**Work instructions**
Repeat every line of the data exactly, but not the pictures.

**Data listing**
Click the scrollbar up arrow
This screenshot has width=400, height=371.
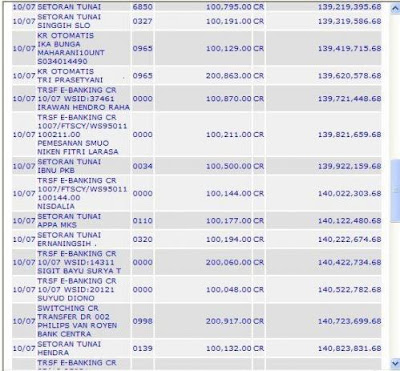(x=395, y=9)
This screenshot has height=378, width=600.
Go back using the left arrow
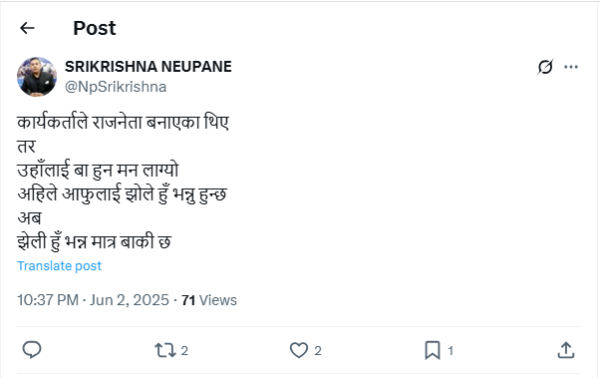click(x=27, y=28)
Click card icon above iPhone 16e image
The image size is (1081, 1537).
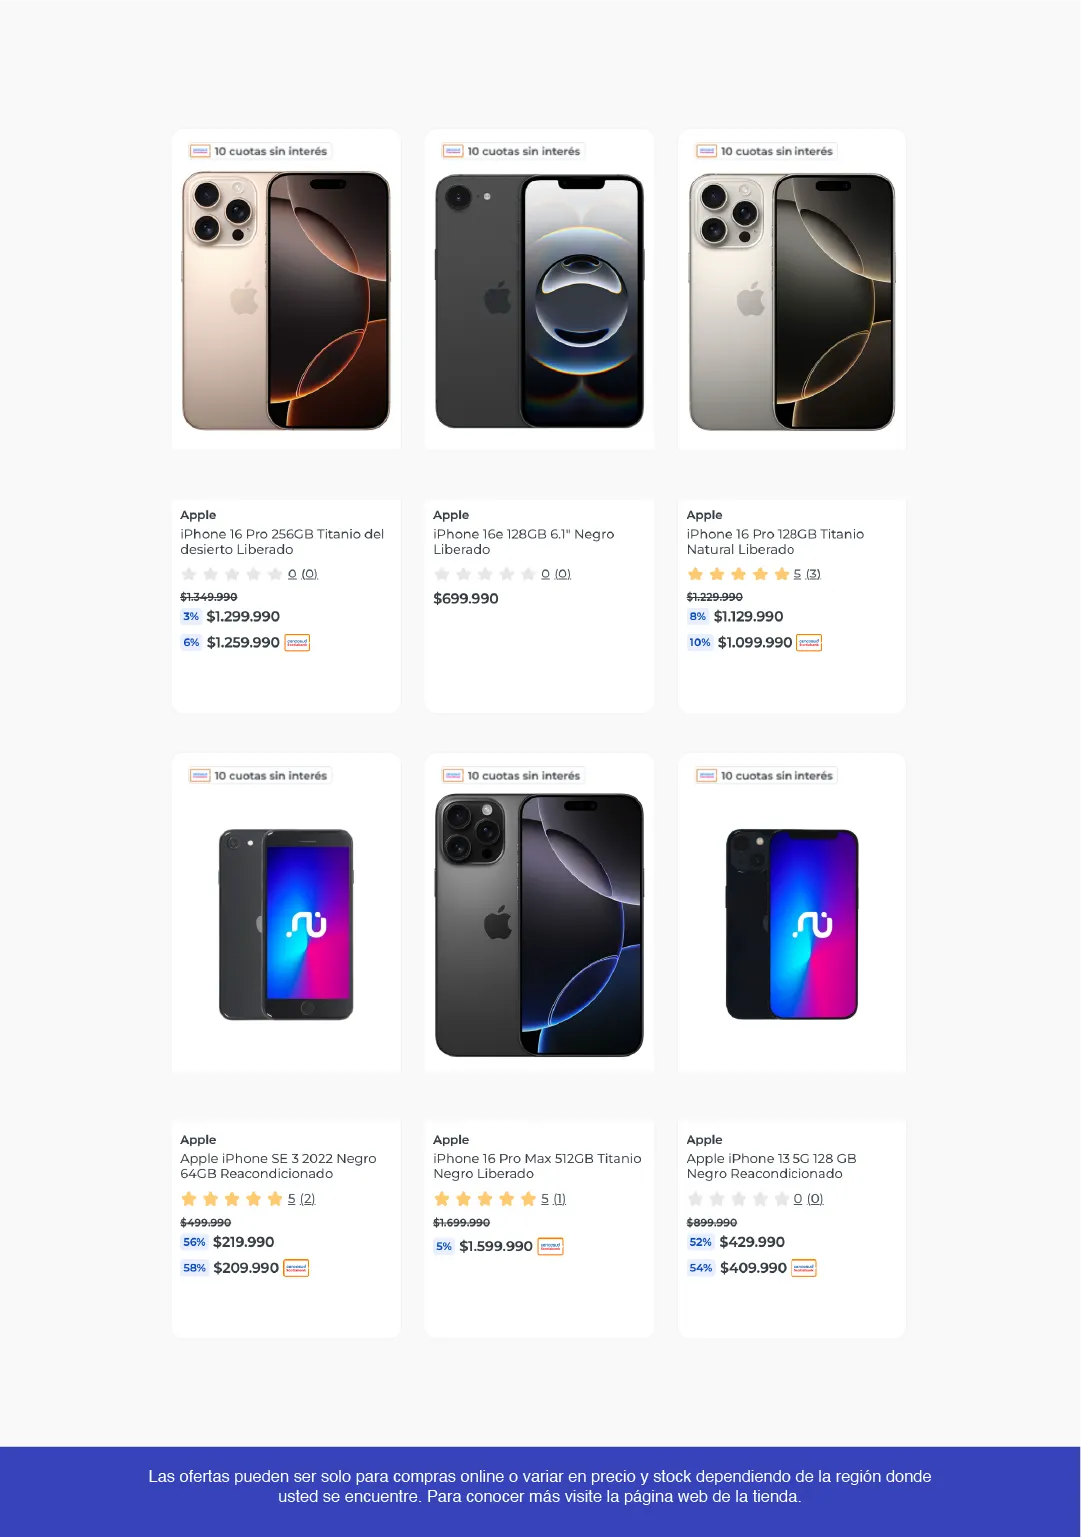tap(453, 151)
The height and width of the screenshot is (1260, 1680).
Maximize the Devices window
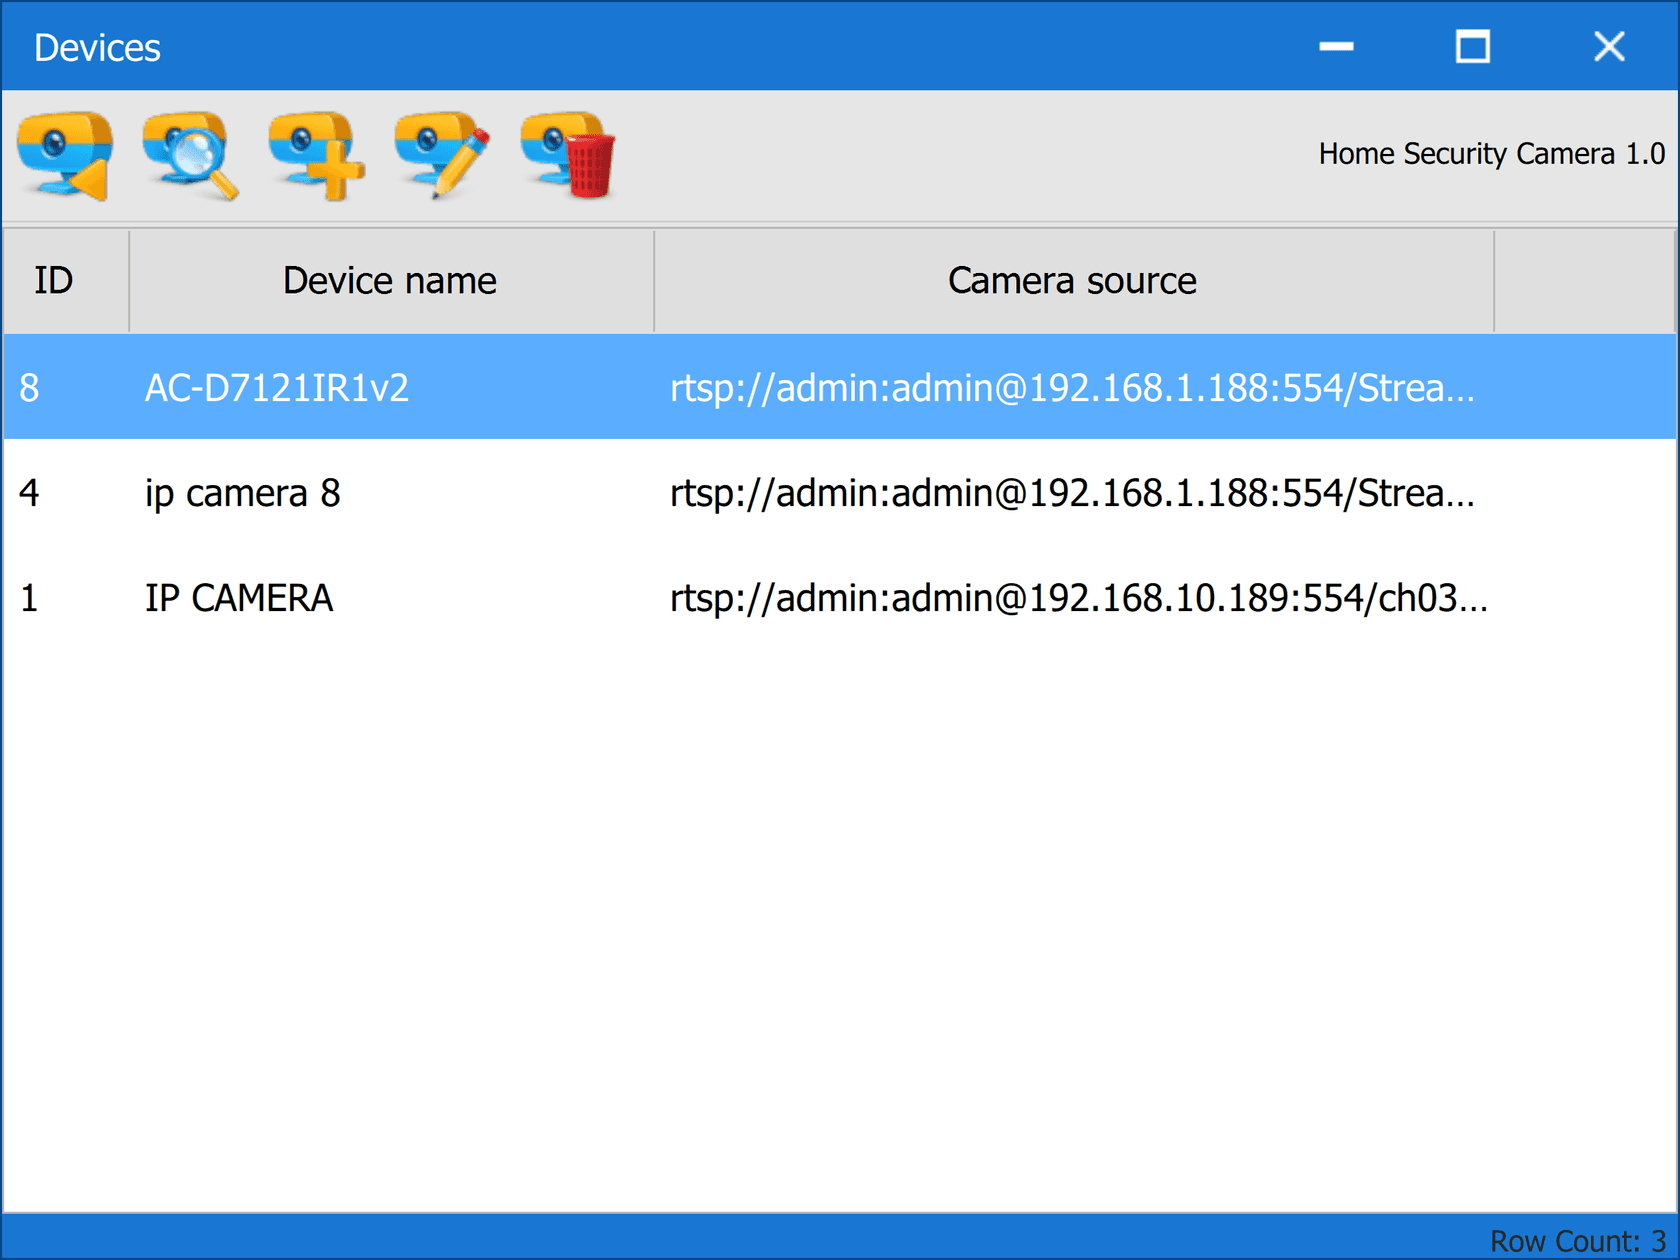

**Solution to this exercise**
Click the scrollbar up arrow
This screenshot has width=400, height=371.
(x=395, y=9)
This screenshot has height=378, width=600.
Go back using the left arrow
click(x=27, y=28)
Click card icon above iPhone 16e image
The image size is (1081, 1537).
tap(453, 151)
The height and width of the screenshot is (1260, 1680).
Maximize the Devices window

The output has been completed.